Più specificamente, il sale and lease back è quel contratto bilaterale, di origine anglosassone, per mezzo del quale un’impresa è un contratto di origine anglosassone, con il quale un’impresa commerciale vende beni di sua proprietà ad un imprenditore finanziario che ne diventa proprietario pagando un corrispettivo e contestualmente lo cede in leasing alla stessa venditrice, che versa periodicamente dei canoni per una certa durata, con facoltà di riacquistare la proprietà dei beni venduti, corrispondendo al termine di durata del contratto il prezzo stabilito per il riscatto.
Tale figura negoziale, che si contrappone al leasing finanziario per il suo carattere non trilatero, ma bilatero, presenterebbe, prima facie, una circostanza fraudolenta, assimilabile a quella tipica del patto commissorio – e quindi alle alienazioni a scopo di garanzia, vietate dal nostro ordinamento – ossia il fatto che il bene venduto rimanga in ogni caso nella disponibilità del venditore iniziale, il quale potrebbe anche esercitare il diritto di opzione sul bene stesso.

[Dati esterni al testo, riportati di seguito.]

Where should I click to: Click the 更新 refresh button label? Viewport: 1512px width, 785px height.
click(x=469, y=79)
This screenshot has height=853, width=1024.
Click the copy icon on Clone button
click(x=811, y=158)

Occorre premettere che il lease back è un’operazione complessa e funzionale ad un’esigenza tipicamente imprenditoriale, ossia quella del venditore- utilizzatore di ottenere con immediatezza liquidità mediante l’alienazione del suo bene strumentale, conservandone l’uso senza soluzione di continuità e con facoltà di riacquistarne la proprietà al termine del rapporto. Una situazione di tal guisa è utile al fine di smobilizzare precedenti investimenti, sfruttando i il valore di scambio degli strumenti di impresa, al fine di avvalersi della liquidità così’ ottenuta per finanziare acquisizioni di nuovi impianti tecnologici, continuando ad usare, in leasing il bene strumentale alienato, riservando alla fine del rapporto la scelta tra il riacquisto o la sua restituzione.

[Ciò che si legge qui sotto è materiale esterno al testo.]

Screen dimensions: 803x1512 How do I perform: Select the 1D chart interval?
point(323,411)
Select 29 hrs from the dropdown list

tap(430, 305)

Uno schema negoziale così delineato non tenderebbe a far dubitare sulla propria ratio applicativa: tale vendita non sarebbe piegata allo scopo di garanzia, ma costituirebbe il presupposto necessario per la concessione del bene in leasing: si tratterebbe di vendita a scopo di leasing, non a scopo di garanzia.
L’orientamento giurisprudenziale e la dottrina prevalenti tendono a considerare la validità dello strumento negoziale del sale and lease back, in quanto presenta uno schema negoziale socialmente tipico, quale contratto d’impresa, con caratteri peculiari oggettivi e soggettivi, che non consentono di ritenere che lo stesso costituisca un negozio fraudolento sanzionabile ai sensi degli artt. 1344 e 2744 c.c. (o se considerato negozio atipico, in virtù della funzione concreta della causa, sanzionabile ai sensi degli artt. 1343 per violazione di norma imperativa ex art 2744 c.c.) .
Risulta in ogni doveroso valutare – caso per caso – se tale schema negoziale, seppur socialmente tipico, possa produrre violazione o elusione del divieto di patto commissorio.
A tal fine è necessario procedere a riscontrare l’eventuale sussistenza di alterazioni dello schema negoziale de quo, sintomatici di frodare la legge, come
- la presenza di una situazione di credito e debito tra il concedente e l’impresa venditrice, preesistente o contestuale alla vendita;
- la presenza di difficoltà economiche, che potrebbero legittimare un approfittamento della propria condizione di debolezza;
- la sproporzione tra il valore del bene e il corrispettivo versato dall’acquirente, che confermi il sospetto di approfittamento.
Il concorso di tali situazioni può fondare la presunzione che il lease back possa essere impiegato per eludere il divieto di patto commissorio e sia pertanto nullo perchè in frode alla legge.